Former President Jimmy Carter was admitted to a Georgia hospital over the weekend to receive treatment for a urinary tract infection, according to the Carter Center, which says the 39th president "looks forward to returning home soon."
Spokesperson Deanna Congileo said in a statement that Carter "was admitted to Phoebe Sumter Medical Center in Americus, Ga., this past weekend for treatment for a urinary tract infection."
"He is feeling better and looks forward to returning home soon," the statement said.
No further details were released.
Former U.S. President Jimmy Carter was admitted to Phoebe Sumter Medical Center in Americus, Ga., this past weekend for treatment for a urinary tract infection. He is feeling better and looks forward to returning home soon. https://t.co/UHHhpTGHVj— The Carter Center (@CarterCenter) December 2, 2019
This is the latest in a string of health challenges the former president has faced in recent months.
Carter, 95, was recovering from an operation at Emory Hospital in Atlanta to relieve pressure on his brain caused by two recent falls. As NPR reported last month, Carter sustained a subdural hematoma, a common type of brain bleeding after a fall.
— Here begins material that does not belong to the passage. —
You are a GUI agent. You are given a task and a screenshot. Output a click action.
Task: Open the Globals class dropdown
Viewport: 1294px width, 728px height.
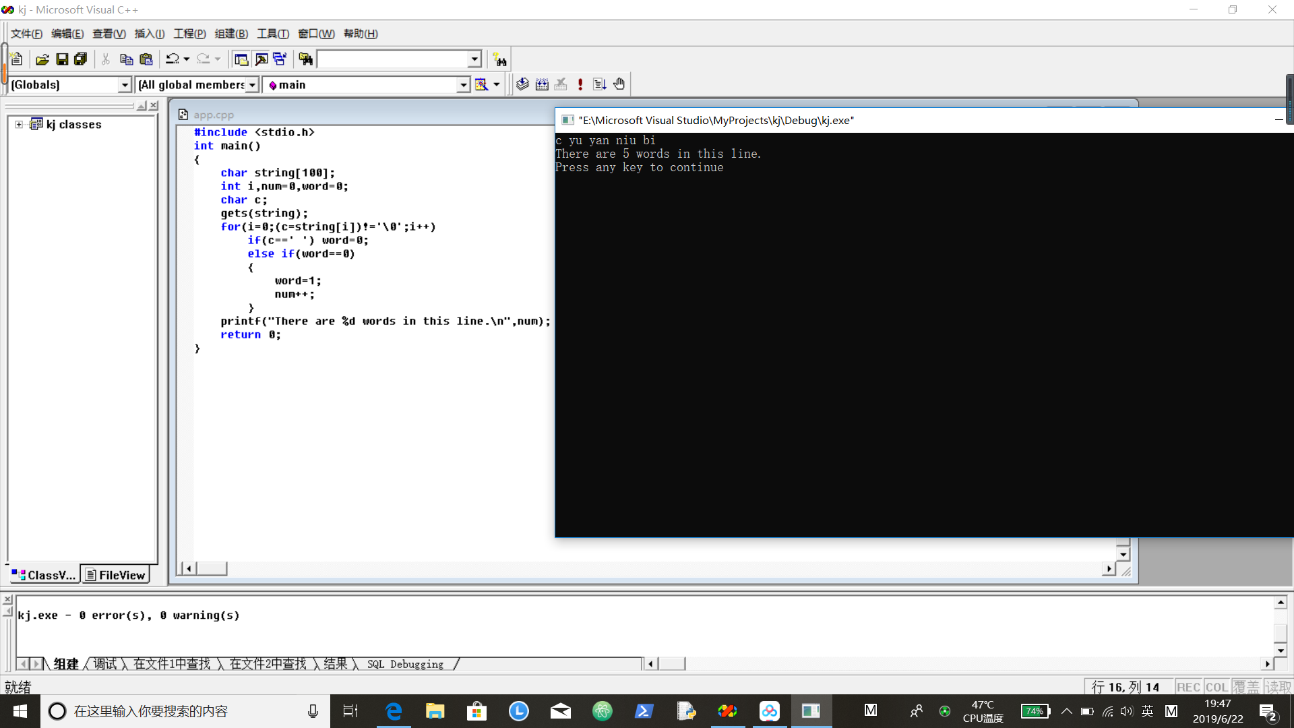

As the Atlanta Journal Constitution reports, Carter was released from the hospital following that surgery on Wednesday, the day before Thanksgiving, "with little fanfare."
The Carter Center said after that earlier procedure that there were "no complications from the surgery."
Carter fell twice in October. One fall took place at his home in Plains, Ga., where he suffered a "minor pelvic fracture," and another fall resulted in a black eye.
In 2015, the former president was diagnosed with melanoma, which he said spread to his liver and his brain. While he was receiving treatment, he continued to teach Sunday school and help build homes for Habitat for Humanity.
A few months after announcing his cancer diagnosis, he said he was cancer-free.
Carter served as president from 1977 to 1981. Previously, he served as governor of Georgia.